To determine the mass of water that was separated into hydrogen and oxygen, we need to use the given amounts of collected gases and the stoichiometry of the reaction:
The balanced equation is: \[ 2H_2O \rightarrow 2H_2 + O_2 \]
From the equation:
- 2 moles of water (H2O) produce 2 moles of hydrogen gas (H2) and 1 mole of oxygen gas (O2).
We can convert the collected gases (hydrogen and oxygen) into grams and then use their molar masses:
The molar masses are approximately:
- Hydrogen (H2) = 2 g/mol
- Oxygen (O2) = 32 g/mol
- Water (H2O) = 18 g/mol
Now we convert the collected gases:
For hydrogen (96 g): \[ \text{Moles of } H_2 = \frac{96 , \text{g}}{2 , \text{g/mol}} = 48 , \text{moles} \]
For oxygen (404 g): \[ \text{Moles of } O_2 = \frac{404 , \text{g}}{32 , \text{g/mol}} = 12.625 , \text{moles} \]
According to the balanced equation, to produce 2 moles of H2, we need 2 moles of H2O, and to produce 1 mole of O2, we need 2 moles of H2O. This means the ratio of moles of water needed to produce the collected gases is:
- For hydrogen: 48 moles of H2 require 48 moles of H2O (since 2 moles of H2 are produced from 2 moles of H2O).
- For oxygen: 12.625 moles of O2 require 25.25 moles of H2O (since 1 mole of O2 is produced from 2 moles of H2O).
Now we take the maximum of the two moles of water calculated:
- The moles required for hydrogen (48 moles of H2O) and for oxygen (25.25 moles of H2O). Hence we can calculate the corresponding mass of water:
Using the moles of water for oxygen since it produces a smaller value (25.25 moles): \[ \text{Mass of } H_2O = 25.25 , \text{moles} \times 18 , \text{g/mol} = 454.5 , \text{g} \]

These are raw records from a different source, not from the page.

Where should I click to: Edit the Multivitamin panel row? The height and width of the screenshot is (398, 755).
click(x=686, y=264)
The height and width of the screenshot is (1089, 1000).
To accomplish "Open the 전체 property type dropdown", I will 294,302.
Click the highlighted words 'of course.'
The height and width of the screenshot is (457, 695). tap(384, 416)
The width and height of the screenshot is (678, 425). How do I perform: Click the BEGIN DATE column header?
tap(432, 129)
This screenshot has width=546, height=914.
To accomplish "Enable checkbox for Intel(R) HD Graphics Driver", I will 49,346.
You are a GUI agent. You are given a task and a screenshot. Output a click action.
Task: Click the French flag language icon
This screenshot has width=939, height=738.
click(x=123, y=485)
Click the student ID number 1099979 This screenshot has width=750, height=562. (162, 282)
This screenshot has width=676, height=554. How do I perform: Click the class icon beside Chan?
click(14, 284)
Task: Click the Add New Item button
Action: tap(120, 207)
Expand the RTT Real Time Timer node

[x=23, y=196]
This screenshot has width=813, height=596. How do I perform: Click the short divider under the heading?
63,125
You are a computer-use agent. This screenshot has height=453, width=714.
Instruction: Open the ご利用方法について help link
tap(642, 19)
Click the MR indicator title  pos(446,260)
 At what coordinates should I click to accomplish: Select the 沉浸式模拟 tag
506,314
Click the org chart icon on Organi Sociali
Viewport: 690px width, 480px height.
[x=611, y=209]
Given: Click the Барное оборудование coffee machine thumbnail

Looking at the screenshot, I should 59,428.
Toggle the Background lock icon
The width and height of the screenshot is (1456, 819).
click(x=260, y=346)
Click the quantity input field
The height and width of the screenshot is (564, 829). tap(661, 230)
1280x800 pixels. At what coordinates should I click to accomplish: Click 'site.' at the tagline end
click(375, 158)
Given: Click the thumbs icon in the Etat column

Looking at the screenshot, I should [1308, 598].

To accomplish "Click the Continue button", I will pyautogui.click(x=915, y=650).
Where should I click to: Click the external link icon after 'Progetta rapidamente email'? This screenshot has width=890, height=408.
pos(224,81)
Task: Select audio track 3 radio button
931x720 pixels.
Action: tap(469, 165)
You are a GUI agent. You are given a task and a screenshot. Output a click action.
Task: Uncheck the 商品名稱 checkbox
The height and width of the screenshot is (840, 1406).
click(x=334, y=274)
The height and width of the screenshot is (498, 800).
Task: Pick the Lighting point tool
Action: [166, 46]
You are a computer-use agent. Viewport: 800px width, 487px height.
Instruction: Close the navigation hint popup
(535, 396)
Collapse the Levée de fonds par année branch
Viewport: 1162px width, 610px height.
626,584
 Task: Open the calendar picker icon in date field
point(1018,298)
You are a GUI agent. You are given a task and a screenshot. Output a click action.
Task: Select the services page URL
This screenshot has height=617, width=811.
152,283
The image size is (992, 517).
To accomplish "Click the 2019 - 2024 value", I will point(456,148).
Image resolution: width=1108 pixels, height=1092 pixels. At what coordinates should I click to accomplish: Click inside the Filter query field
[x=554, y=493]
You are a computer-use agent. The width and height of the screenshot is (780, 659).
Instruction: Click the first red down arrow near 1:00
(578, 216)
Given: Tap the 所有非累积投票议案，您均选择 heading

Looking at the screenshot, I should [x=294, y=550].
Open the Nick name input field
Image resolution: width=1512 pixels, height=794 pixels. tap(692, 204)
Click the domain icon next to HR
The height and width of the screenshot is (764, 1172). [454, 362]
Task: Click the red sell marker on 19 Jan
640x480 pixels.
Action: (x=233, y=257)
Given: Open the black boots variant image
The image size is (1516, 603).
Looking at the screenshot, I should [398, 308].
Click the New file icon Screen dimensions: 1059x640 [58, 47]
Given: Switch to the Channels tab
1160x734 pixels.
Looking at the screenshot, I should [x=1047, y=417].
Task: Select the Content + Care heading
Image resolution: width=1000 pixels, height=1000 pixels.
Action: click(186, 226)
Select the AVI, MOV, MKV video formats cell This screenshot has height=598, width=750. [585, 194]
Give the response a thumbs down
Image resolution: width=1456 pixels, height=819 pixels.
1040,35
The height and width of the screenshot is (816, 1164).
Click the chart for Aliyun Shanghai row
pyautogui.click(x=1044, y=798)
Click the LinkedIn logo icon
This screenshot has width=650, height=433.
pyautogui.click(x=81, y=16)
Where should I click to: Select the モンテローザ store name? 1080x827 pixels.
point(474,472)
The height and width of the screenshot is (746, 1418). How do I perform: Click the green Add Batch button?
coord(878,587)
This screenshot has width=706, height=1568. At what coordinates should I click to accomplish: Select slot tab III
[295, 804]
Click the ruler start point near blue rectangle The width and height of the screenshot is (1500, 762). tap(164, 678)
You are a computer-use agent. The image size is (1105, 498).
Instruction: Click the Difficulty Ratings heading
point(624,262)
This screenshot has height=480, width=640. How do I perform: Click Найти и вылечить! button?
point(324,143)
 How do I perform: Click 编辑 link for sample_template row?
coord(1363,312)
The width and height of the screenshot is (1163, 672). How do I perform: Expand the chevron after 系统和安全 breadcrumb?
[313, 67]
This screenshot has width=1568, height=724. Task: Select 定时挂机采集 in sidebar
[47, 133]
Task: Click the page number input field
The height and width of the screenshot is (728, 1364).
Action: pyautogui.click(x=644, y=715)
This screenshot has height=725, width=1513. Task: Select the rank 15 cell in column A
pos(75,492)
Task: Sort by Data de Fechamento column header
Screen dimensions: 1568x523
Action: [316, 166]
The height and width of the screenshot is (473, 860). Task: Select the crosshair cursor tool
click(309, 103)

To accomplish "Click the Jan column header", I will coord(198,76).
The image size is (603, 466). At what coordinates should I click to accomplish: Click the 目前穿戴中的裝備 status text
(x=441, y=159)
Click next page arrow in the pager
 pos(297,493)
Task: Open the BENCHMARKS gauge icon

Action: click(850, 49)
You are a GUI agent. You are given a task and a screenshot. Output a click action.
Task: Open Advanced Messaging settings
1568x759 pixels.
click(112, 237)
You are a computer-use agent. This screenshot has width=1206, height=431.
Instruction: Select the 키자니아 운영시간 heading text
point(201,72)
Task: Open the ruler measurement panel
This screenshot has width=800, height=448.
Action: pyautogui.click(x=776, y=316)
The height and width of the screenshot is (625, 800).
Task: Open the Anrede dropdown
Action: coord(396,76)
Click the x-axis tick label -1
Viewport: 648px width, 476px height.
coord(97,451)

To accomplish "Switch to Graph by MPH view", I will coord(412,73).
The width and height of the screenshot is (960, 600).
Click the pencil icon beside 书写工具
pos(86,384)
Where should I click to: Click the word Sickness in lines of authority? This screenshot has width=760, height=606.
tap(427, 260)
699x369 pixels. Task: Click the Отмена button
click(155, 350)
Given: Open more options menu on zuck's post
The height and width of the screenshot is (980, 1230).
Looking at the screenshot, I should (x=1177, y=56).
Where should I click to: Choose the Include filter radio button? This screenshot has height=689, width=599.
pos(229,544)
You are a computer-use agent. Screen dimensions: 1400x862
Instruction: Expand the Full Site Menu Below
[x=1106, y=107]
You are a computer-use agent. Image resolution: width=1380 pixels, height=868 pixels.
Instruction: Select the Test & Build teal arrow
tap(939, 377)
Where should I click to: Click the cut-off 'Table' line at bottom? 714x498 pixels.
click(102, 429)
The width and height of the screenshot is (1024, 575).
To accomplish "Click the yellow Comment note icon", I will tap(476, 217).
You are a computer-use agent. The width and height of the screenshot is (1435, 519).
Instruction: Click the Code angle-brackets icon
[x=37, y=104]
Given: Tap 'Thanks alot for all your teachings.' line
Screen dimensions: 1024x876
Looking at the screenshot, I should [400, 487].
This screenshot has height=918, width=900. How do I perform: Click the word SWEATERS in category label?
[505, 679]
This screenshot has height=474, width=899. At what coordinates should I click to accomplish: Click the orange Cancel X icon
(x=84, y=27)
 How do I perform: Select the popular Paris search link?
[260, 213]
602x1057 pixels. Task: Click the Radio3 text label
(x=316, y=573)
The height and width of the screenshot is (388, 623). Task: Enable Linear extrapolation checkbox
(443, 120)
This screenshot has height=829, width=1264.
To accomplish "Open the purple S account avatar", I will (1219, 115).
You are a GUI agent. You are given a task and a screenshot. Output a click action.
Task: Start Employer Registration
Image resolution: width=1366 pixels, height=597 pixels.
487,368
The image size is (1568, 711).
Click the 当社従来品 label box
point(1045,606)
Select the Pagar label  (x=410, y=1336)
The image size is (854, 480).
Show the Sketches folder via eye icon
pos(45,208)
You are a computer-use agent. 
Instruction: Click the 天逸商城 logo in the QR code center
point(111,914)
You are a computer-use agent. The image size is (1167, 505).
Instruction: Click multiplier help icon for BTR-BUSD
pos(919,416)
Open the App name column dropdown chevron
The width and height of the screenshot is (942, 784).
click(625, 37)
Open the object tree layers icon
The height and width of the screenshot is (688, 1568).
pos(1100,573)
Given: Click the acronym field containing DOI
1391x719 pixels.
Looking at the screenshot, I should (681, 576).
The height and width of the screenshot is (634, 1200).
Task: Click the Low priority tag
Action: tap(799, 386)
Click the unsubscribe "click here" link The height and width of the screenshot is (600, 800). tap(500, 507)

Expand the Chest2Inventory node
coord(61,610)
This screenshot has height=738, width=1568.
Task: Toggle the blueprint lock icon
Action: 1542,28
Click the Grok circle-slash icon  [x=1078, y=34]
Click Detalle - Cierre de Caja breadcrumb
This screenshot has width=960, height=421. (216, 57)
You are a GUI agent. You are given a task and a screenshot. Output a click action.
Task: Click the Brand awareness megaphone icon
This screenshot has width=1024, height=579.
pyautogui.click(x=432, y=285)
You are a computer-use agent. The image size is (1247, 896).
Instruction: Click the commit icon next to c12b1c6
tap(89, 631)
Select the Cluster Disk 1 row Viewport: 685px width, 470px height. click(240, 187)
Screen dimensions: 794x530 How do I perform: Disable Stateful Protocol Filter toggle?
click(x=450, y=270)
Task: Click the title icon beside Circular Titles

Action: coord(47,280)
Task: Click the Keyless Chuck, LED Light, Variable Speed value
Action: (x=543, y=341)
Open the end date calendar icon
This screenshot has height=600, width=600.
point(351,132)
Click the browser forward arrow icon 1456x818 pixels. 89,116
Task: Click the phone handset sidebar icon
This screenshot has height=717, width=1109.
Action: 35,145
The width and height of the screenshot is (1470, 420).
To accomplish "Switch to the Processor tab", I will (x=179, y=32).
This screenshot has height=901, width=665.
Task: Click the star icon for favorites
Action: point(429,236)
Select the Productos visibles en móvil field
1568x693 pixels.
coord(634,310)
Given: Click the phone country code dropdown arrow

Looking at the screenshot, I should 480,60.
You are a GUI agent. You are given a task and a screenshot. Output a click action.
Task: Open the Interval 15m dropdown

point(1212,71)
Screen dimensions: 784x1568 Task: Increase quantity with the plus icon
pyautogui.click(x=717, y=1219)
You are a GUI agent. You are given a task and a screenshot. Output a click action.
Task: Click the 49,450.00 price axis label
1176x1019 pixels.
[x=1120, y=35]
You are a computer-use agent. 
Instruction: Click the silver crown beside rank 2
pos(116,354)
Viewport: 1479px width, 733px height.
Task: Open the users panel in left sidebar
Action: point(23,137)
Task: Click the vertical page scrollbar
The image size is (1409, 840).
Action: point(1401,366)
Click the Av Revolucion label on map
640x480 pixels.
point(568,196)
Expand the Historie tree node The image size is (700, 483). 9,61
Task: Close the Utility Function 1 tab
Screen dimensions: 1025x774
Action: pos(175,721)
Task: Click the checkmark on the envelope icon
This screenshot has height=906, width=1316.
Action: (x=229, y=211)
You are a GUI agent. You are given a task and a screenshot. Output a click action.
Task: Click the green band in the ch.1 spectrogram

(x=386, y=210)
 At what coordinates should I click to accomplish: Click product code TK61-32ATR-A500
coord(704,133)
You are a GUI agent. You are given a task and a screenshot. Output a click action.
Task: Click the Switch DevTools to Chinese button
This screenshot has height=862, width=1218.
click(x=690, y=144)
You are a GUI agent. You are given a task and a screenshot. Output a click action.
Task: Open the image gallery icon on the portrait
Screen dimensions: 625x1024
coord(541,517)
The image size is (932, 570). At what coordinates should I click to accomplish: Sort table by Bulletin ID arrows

However, we need it for hydrogen: Mass calculated from hydrogen: \[ \text{Mass of } H_2O = 48 , \text{moles} \times 18 , \text{g/mol} = 864 , \text{g} \]
By mass game, it suggests that one of the statements is correct since the actual starting water after the calculation must be between reasonable expectations.
If we consider the conservation of mass and both gases collected indicate we could yield a similar check enforcement would require substantial additional measures established for accurative assessment.
In this scenario, both students have limitations in rationalizing their statements based upon gas collected.
Correct Answer:
Neither are correct. It would have been 454.5 g for calculations relative to oxygen. However, if measured from hydrogen, we see derivation flaw. Yet can assert based on total volumetric mortals metrics align none conclusively secured at 500g absolute.
Therefore the larger statement of conservation should emphasize process engineering methods over razor thin matured factual wherein each student's reasoning falters verification of measures.